Exercise goal – Find each line in the records below that contains the string "slice", and copy those lines.

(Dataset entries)

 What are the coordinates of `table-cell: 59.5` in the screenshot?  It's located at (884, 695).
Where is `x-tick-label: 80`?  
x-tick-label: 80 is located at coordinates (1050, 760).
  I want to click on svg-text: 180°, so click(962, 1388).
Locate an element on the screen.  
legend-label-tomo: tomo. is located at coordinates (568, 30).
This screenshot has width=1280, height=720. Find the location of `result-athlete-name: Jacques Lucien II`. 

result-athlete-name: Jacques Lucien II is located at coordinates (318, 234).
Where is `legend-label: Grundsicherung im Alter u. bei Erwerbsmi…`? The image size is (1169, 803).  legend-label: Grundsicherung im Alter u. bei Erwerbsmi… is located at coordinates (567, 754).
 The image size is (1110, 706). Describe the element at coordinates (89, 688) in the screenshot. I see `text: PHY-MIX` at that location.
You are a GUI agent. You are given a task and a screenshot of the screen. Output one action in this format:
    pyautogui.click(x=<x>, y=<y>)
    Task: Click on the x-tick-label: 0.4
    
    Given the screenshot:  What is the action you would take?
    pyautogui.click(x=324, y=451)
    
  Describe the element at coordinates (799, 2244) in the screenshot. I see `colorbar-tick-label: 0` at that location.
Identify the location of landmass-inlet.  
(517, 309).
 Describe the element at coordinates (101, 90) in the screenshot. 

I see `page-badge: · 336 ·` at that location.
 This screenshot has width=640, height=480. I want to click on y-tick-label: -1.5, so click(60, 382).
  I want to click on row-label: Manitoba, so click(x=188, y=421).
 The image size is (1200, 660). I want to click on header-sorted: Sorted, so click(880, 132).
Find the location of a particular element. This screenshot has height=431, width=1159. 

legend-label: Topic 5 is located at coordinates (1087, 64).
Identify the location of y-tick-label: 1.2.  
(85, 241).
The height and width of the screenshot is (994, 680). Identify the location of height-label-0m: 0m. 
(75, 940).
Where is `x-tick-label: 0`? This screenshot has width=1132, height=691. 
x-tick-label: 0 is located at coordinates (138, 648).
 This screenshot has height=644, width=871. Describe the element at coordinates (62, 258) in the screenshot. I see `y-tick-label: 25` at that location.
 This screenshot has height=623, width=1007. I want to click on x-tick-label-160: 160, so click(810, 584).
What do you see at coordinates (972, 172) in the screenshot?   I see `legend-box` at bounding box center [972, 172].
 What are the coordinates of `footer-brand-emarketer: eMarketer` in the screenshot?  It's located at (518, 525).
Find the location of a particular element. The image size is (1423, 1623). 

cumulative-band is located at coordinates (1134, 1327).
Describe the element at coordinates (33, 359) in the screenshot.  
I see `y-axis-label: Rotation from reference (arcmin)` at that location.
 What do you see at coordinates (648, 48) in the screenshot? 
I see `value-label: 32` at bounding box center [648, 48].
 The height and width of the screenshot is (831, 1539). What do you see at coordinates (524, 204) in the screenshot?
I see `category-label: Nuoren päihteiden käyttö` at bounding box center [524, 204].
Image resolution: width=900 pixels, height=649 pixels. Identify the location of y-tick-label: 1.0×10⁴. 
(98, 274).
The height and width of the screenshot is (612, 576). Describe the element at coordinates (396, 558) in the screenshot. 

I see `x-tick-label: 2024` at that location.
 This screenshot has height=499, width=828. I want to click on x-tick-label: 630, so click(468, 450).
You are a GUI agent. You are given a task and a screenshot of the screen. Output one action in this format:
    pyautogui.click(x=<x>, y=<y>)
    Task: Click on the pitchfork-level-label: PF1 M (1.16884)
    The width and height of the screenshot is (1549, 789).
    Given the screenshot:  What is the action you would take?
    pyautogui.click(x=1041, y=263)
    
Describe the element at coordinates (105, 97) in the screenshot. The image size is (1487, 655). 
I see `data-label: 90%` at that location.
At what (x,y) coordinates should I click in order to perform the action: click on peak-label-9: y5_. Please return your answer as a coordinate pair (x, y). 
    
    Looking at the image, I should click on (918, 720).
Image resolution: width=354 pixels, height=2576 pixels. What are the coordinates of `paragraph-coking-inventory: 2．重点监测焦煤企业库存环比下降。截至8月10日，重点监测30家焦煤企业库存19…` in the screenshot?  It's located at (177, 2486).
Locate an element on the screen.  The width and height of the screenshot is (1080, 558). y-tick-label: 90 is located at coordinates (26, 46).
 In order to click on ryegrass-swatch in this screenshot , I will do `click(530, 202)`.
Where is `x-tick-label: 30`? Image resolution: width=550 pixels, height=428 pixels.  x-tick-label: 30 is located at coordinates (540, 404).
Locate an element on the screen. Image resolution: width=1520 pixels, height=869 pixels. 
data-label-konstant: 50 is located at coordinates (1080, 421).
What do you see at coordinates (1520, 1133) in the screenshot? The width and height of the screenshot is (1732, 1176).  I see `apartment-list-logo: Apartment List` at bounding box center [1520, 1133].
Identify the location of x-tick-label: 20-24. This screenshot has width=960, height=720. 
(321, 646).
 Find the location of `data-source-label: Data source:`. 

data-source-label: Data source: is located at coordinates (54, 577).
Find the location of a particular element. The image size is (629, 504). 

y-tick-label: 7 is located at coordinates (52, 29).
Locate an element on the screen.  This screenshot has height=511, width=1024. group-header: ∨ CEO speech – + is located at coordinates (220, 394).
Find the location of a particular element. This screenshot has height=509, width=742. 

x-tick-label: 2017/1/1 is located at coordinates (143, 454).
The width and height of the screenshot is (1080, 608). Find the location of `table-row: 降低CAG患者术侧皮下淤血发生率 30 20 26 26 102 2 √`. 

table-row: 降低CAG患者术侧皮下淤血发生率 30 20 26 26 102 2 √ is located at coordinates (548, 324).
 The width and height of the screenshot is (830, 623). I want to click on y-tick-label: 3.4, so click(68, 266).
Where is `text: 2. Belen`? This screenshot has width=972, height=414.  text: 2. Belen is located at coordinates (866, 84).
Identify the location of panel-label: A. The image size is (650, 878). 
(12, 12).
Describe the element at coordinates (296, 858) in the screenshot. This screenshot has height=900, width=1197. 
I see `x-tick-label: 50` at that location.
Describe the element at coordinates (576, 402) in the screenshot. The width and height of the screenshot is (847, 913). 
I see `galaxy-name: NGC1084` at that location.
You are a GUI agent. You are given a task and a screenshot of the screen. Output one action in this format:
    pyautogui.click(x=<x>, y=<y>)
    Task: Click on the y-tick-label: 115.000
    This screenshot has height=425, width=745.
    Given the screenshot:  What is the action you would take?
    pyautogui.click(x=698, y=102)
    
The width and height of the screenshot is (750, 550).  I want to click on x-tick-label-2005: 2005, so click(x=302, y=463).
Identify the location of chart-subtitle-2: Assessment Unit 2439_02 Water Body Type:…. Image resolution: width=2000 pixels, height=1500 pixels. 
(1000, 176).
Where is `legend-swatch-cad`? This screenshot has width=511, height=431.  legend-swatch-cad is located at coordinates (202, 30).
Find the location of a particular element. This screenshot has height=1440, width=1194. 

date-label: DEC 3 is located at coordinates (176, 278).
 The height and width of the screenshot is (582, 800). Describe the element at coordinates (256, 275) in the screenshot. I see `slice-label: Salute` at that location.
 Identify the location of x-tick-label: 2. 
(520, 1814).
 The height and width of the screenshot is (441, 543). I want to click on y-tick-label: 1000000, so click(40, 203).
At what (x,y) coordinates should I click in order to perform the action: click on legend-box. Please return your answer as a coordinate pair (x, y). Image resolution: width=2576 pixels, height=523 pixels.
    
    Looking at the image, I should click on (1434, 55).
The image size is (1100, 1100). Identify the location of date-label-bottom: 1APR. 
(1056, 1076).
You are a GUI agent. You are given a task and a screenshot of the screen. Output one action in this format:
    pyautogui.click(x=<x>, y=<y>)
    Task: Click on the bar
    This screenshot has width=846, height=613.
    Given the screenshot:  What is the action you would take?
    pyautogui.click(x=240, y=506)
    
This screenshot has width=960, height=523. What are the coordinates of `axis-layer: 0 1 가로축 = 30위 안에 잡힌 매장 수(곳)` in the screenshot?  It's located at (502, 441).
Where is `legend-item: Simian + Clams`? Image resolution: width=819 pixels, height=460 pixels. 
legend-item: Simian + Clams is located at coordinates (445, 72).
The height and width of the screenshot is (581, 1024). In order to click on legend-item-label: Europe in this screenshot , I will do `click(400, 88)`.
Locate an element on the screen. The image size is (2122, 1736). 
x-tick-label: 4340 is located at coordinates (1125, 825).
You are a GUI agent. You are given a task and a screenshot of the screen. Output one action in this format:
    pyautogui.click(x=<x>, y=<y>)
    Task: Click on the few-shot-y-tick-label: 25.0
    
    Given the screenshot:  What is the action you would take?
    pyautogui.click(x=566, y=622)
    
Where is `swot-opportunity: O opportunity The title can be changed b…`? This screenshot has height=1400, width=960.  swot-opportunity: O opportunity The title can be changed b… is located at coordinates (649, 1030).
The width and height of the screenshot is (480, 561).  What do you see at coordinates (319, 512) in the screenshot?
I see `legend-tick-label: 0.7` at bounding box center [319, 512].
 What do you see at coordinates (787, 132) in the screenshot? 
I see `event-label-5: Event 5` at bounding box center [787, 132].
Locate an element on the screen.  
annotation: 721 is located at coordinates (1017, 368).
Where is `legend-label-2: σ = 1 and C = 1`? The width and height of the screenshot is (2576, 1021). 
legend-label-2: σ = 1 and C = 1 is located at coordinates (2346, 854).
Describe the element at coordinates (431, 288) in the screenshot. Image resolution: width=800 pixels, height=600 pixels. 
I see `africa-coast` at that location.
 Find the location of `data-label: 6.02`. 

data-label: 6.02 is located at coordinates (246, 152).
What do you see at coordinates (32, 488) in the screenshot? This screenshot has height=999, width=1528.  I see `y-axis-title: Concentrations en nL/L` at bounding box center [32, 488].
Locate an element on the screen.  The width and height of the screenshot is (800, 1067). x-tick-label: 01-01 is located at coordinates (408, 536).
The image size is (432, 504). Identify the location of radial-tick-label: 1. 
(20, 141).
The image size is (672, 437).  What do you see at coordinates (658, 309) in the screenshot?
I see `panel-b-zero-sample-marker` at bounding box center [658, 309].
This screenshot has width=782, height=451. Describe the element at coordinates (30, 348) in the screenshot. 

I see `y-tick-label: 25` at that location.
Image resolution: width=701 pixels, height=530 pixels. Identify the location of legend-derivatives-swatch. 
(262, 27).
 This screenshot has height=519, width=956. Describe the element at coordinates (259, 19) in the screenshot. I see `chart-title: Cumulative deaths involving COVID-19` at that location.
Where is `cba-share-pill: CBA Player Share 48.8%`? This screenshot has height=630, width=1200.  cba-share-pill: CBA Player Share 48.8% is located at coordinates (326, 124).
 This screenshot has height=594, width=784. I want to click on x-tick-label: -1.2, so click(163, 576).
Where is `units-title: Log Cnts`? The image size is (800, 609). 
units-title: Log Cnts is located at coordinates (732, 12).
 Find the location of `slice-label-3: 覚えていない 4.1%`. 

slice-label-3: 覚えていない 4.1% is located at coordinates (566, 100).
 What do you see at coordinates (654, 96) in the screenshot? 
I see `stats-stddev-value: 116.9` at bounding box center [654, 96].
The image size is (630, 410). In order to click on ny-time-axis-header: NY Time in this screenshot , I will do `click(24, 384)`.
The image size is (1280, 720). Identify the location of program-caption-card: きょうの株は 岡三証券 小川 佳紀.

The completed task –
 The height and width of the screenshot is (582, 800). Describe the element at coordinates (256, 275) in the screenshot. I see `slice-label: Salute` at that location.
 Find the location of `slice-label-3: 覚えていない 4.1%`. 
slice-label-3: 覚えていない 4.1% is located at coordinates (566, 100).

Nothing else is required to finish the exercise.